Title: Spatio-Temporal Routing for Highly Mobile Ad Hoc Networks
Invited Speaker: Henri Dubois-Ferriere
Date: FRIDAY, June 27, 2003
Time: 1pm-2pm
Venue: Room # 4760, Boelter Hall, UCLA
http://www.cens.ucla.edu/seminars/seminar_summer03.html

FOR TELE-ATTENDEES: If you are attending remotely, you may wish to access the
slides at: http://www.cens.ucla.edu/censweb/CENS-Seminar-Series/ (Slides
will be available a few minutes before seminar starts.)

Abstract:

(Joint work with Martin Vetterli and Matt Grossglauser)

Node mobility is typically viewed as a challenge to routing in ad hoc networks. Mobility causes the topology of the network to change and links to break, making routes generally short-lived. This requires the routing protocol to repair and rediscover routes frequently using costly operations such as flooding.

In this talk I will outline some recent routing proposals for ad hoc networks that put mobility at the center of the picture and exploit the implicit state that is generated when nodes move. I will review some background work on EASE (Exponential Age SEarch), a location service for position-aware nodes that uses the history of Last Encounters between nodes in the network. I will then describe FRESH (Fresher Encounter SearcH), a route discovery algorithm for blind nodes which makes exclusive use of a temporal distance metric, outperforming existing approaches by up to an order of magnitude. Finally I will present GREP (Generalized Route Establishment Protocol), a more practical protocol that jointly uses spatial and temporal information to route packets and show some simulation results.

Biography:

Henri Dubois-Ferriere is a graduate student working under the supervision of Prof. Martin Vetterli in the area of mobile ad hoc networking.
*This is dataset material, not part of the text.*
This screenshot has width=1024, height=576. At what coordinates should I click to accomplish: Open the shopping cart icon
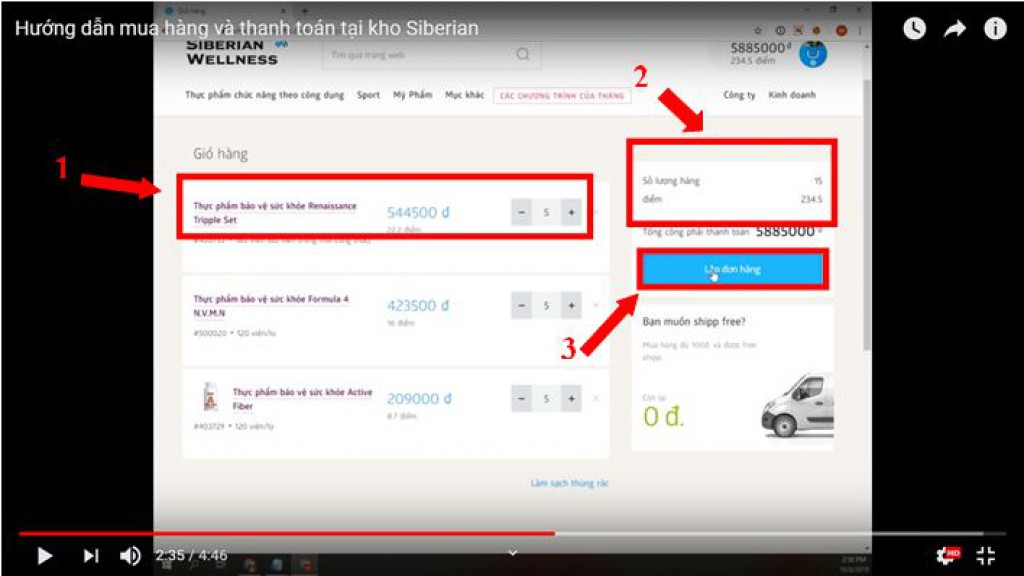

In 2000 he received his diploma in Communications Systems from EPFL.

His diploma thesis work was done under the supervision of Steve McCanne at FastForward Networks and was titled 'A scalable monitoring infrastructure for wide-area networks'. Subsequently he worked as a software engineer at FastForward Networks/Inktomi on a variety of projects in the area of application-layer networking.

Since March 2002 he has been a research assistant working within the MICS (mobile information and communications systems) project at EPFL. His interests are in the protocol and systems aspects of ad hoc networking. Currently he is working on scalable routing methods that benefit from node mobility.